If China really wanted to reign in its freewheeling corporations, it could easily do so.

Many have lauded China’s incredible tree-planting spree, which began in 1978 and has reforested roughly 100,000 square miles, mostly in western China. Yes, those trees are storing carbon, helping to stabilize soils and reduce sediment runoff into streams, and producing wood for China’s domestic sawmills. But nearly all of the planted trees are monocultures of exotic species such as eucalyptus and aspen, which have little value as habitat for native wildlife. Further, in southern China, large expanses of biologically rich rainforests have been cleared for exotic rubber plantations

China is paying increasing attention to its air, water, and soil pollution, which is among the worst in the world, especially in scores of cities such as Beijing, Shanghai, and Xingtai. But progress has been limited and large expanses of eastern and central China have become unhealthy places for people and biodiversity alike. China’s leaders and scientists acknowledge that its impressive biodiversity has suffered greatly.

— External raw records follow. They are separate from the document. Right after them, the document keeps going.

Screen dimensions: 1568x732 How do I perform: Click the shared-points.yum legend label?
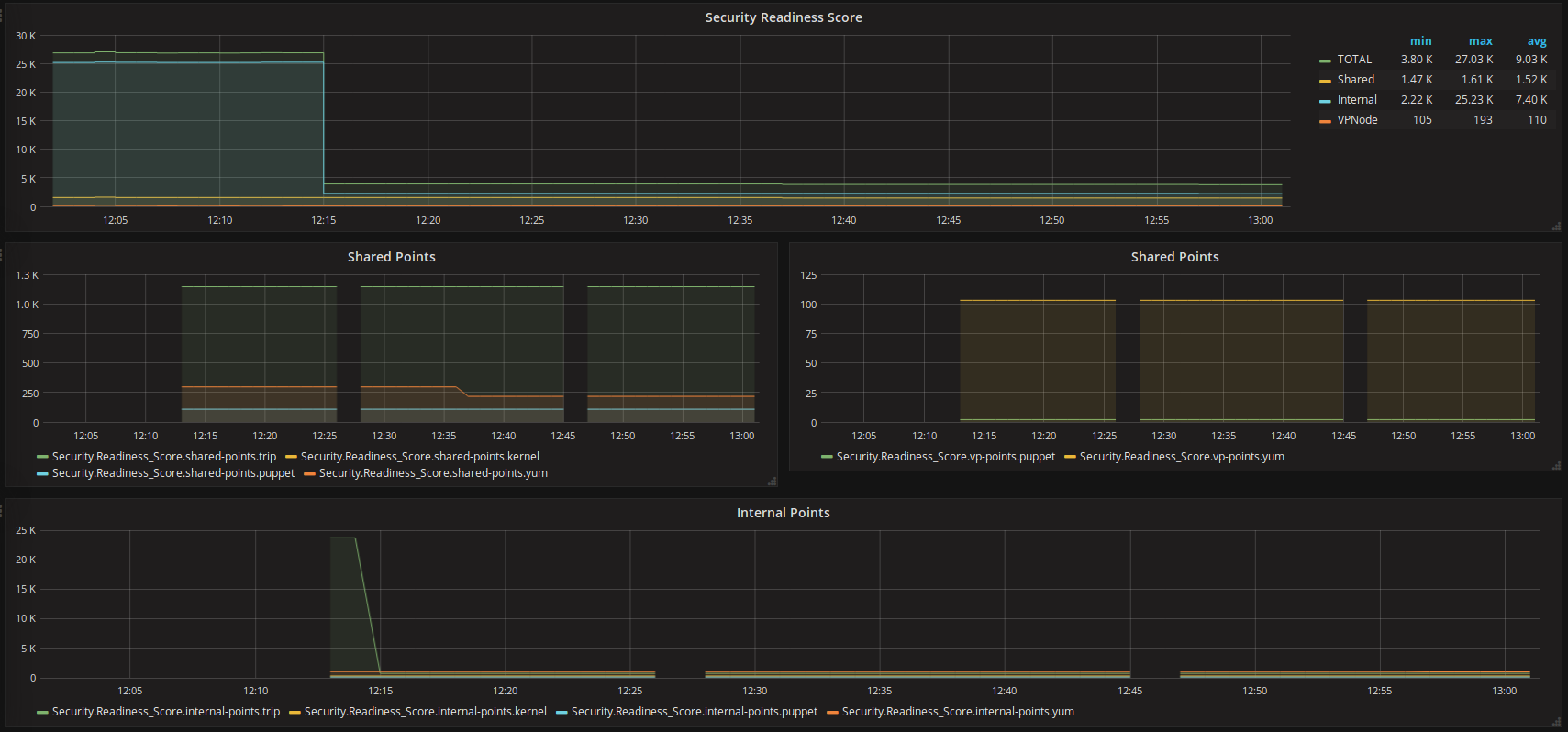pos(433,473)
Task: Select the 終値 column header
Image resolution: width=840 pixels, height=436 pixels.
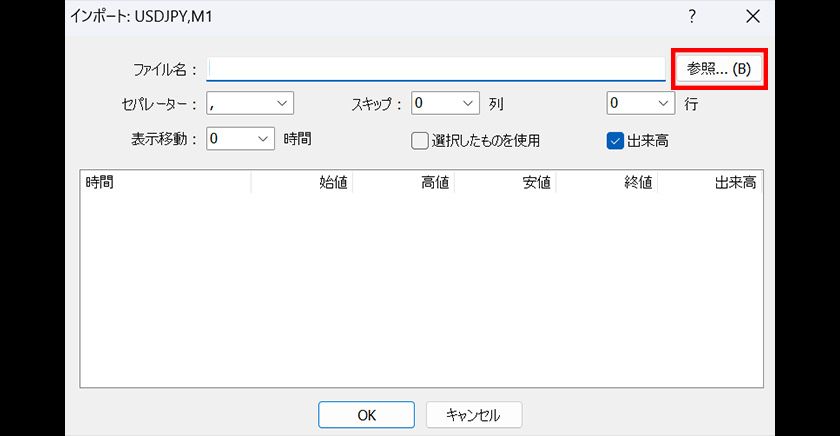Action: (x=608, y=182)
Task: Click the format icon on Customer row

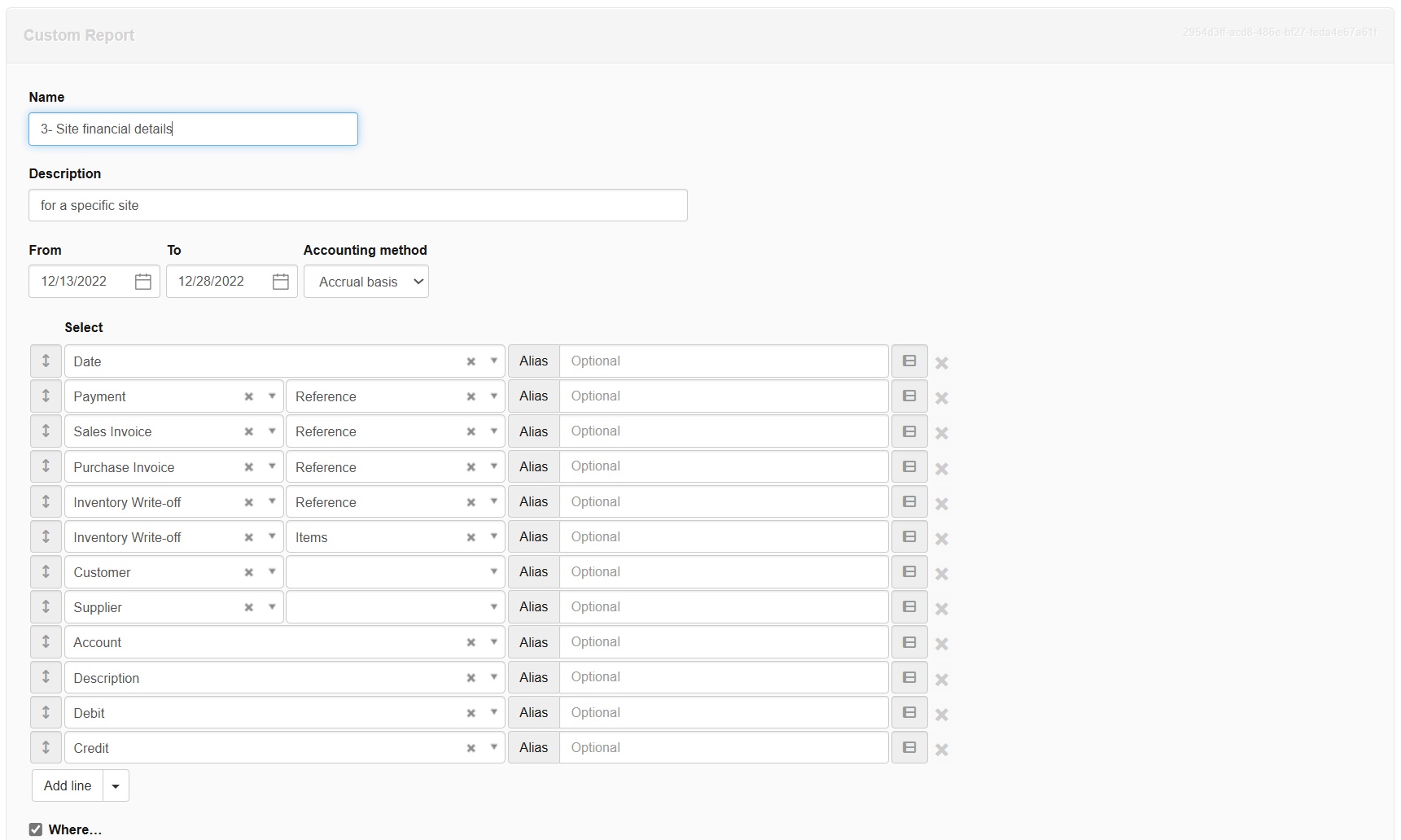Action: tap(909, 572)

As China’s environmental impact continues to grow domestically and internationally, the Trump administration — with its anti-environmental agenda and nationalist, inward-looking nature — has already pulled out of the Trans-Pacific Partnership. China and its overseas investment banks are leaping into the Pacific vacuum.

The Trump Administration seems barely cognizant of these pressing realities. And that leaves conservationists in a very tough bind. We never expected Trump to get elected, much less to support our views. But the weaknesses of the Trump administration could be leading to a broader U.S. decline that will hasten environmental degradation worldwide. 

For me, the worst-case scenario plays out something like this: Two years ago, I was discussing with a researcher from the Wildlife Conservation Society in Cambodia whether the society should advise a German development bank on how to build a paved road through the heart of the Seima Forest, a haven for rare wildlife. He hated to do it, but he didn’t see much choice. “If we don’t help the Germans,” the scientist said, “a Chinese corporation will just come in and blast the road through anyway — and that would be an ecological disaster.”